Se trata, en cambio, de la purificación de quienes, habiendo hecho penitencia, mueren en la caridad de Dios antes de haber reparado con frutos dignos de penitencia los pecados de obra y omisión: "sus almas, después de la muerte, son purificadas con penas purgatorias; y para que sean liberados de tales penas, son útiles los sufragios de los fieles vivos" (DS 1304).
La condición del purgatorio ha sido concebida, a veces, según el modelo del infierno, pero hay una diferencia radical: la salvación y la santidad están presentes en las almas que son purificadas, sin que se trate de castigo o de pena. Se trata de una condición dolorosa, pero motivada por una purificación que impone un cambio en el fondo de la persona.
No se trata de un castigo infligido, porque el alma que es purificada, habiendo sido salvada y encontrándose en estado de gracia, ya ha obtenido el perdón divino, perdón completo, que exclude todo castigo. Esta alma está en relación de amistad con Dios. El hecho de que pueda recibir una ayuda eficaz por medio de las oraciones y la ofrenda del sacrificio eucarístico confirma la benevolencia divina que la ha acompañado y pone de manifiesto la responsabilidad de los fieles hacia la condición de esas almas.
8. La resurrección de los cuerpos
Hablando del poder que el Padre ha dado a su Hijo, poder de poseer en sí la vida y poder de juzgar, Jesús anunció la resurrección general de los cuerpos como manifestación de su poder soberano: "No os extrañéis de esto: llega la hora en que todos los que estén en los sepulcros oirán su voz y saldrán, los que hayan hecho el bien para una resurrección de vida, y los que hayan hecho el mal, para una resurrección de juicio" (Jn 5,28-29). La voz del Hijo de Dios hace salir a los muertos de los sepulcros.

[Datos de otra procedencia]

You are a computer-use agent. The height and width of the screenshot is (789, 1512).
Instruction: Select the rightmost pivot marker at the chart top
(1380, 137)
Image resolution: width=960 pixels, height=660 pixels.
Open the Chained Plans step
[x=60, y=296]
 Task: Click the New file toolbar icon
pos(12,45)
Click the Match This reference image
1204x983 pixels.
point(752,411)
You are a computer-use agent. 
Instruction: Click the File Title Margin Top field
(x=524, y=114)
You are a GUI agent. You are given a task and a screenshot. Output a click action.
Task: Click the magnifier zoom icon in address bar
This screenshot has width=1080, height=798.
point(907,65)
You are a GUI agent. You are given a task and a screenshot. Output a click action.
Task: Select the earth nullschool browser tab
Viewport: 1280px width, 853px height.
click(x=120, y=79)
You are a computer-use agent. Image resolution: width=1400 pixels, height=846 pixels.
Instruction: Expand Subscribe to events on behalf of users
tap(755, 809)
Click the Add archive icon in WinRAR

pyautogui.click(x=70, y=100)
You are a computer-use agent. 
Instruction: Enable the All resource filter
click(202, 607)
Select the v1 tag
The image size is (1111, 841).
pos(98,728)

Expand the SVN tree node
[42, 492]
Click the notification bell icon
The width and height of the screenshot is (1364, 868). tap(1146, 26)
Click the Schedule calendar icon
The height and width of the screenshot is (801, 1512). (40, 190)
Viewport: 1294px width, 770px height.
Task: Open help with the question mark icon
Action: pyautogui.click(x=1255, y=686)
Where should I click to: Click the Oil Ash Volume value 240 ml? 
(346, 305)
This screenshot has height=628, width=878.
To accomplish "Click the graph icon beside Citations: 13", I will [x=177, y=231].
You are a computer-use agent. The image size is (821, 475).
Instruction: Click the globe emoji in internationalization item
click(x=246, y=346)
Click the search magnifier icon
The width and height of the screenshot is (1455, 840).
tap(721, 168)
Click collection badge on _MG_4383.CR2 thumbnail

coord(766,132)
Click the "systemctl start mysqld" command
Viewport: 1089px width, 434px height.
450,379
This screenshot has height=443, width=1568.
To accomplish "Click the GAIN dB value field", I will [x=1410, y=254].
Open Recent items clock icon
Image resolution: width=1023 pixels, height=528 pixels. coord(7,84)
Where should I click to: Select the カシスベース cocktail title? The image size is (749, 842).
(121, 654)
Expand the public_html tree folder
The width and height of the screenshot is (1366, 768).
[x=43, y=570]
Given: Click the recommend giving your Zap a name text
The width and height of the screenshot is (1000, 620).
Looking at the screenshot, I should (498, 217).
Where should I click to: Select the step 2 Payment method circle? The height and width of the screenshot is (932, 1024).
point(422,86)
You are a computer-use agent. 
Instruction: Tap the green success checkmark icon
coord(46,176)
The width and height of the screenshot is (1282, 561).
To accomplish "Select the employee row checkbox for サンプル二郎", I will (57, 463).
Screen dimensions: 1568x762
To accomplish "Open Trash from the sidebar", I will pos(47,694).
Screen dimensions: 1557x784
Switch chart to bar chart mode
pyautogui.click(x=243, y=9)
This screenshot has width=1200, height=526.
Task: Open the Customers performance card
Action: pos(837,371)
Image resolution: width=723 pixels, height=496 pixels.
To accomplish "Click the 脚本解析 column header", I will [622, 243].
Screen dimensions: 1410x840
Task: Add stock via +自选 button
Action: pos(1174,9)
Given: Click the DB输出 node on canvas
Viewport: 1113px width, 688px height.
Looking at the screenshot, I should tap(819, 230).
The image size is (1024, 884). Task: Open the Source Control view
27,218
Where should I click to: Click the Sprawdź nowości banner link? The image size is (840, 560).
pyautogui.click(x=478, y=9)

En otra ocasión, al anunciar la eucaristía, Jesús se presenta también como el autor de la resurrección en el último día (Jn 6,54), pero se trata de la resurrección de quien ha participado en la cena eucarística, sin que se afirme la resurrección general que concierne a malos y buenos.
La resurrección general expresa la intención divina de que el cuerpo participe plenamente del destino, de felicidad o de condena, de cada individuo. El cuerpo estaba comprometido en el bien o el mal en la vida terrenal, compromiso que vuelve a aparecer en la resurreción del último día.
Según el plan divino, el cuerpo resucitado es idéntico al cuerpo terrenal. Semejante identidad no pone en dicusión el cuerpo de Cristo resucitado, como tampoco el de María, porque ambos han resucitado después de la muerte. Pero para los demás cuerpos, la manera de explicar la identidad puede ser objeto de discusión. Es el soberano poder divino que garantiza la identidad de manera misteriosa.
Con la resurrección de los cuerpos se garantiza una supervivencia del mundo material, que está ligada esencialmente al mundo espiritual de las almas.
En los últimos tiempos, ha aumentado el número de quienes intentan reemplazar la fe en la resurrección por una doctrina de la reencarnación. Según dicha doctrina, el hombre, al final de su vida, debería reencarnarse en otro ser, humano o animal, para librarse del peso de sus culpas y volver a empezar una vida mejor. Se trata de una doctrina que desvaloriza la vida terrenal, en busca de una identidad personal distinta, mientras que en la verdad de la resurrección se fortalece la identidad al colmarla con la vida de Cristo resucitado.